Dataset items:
────────────────────────────────────────

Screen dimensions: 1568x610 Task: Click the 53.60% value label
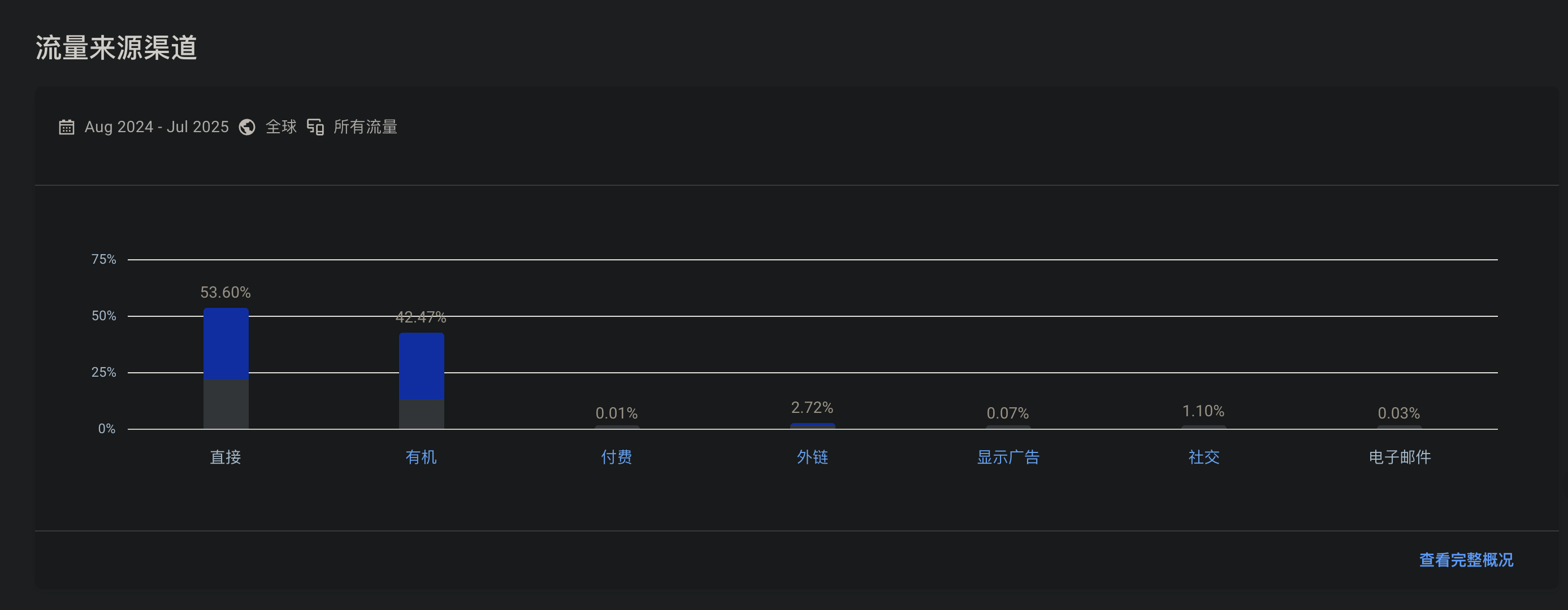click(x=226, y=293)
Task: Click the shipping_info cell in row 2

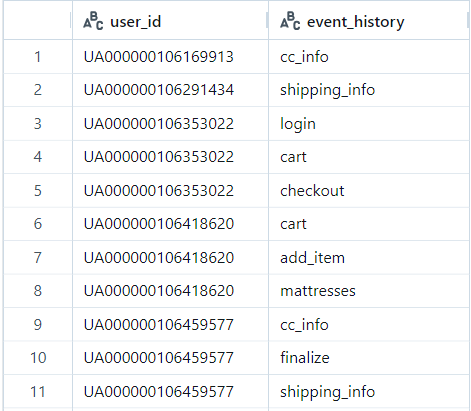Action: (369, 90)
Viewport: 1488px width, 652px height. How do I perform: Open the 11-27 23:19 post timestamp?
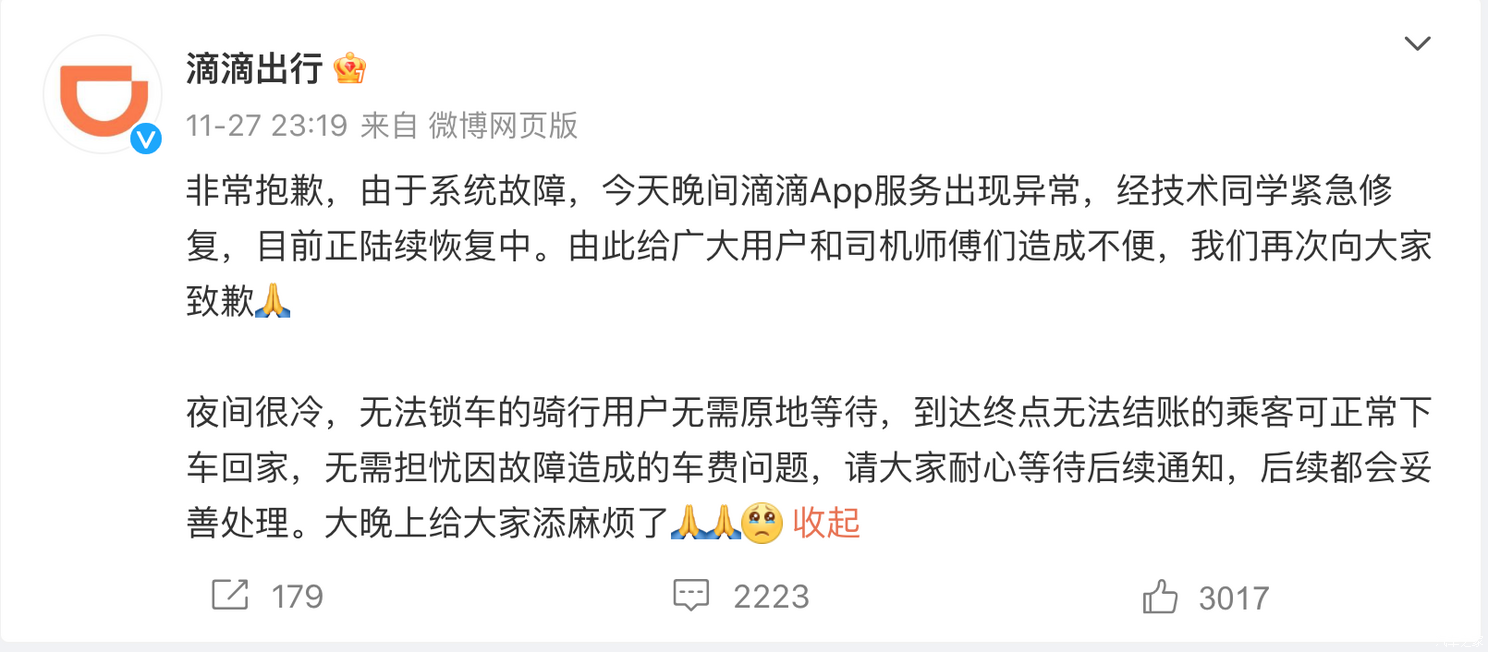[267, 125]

────────────────────────────────────────

* [About this exercise]: Please copy the data above character for character, skipping any pictures.

* [Answer to this task]:
Screen dimensions: 1568x610 Task: Click the 53.60% value label
click(x=226, y=293)
Task: Click the shipping_info cell in row 2

Action: (369, 90)
Viewport: 1488px width, 652px height. How do I perform: Open the 11-27 23:19 post timestamp?
[267, 125]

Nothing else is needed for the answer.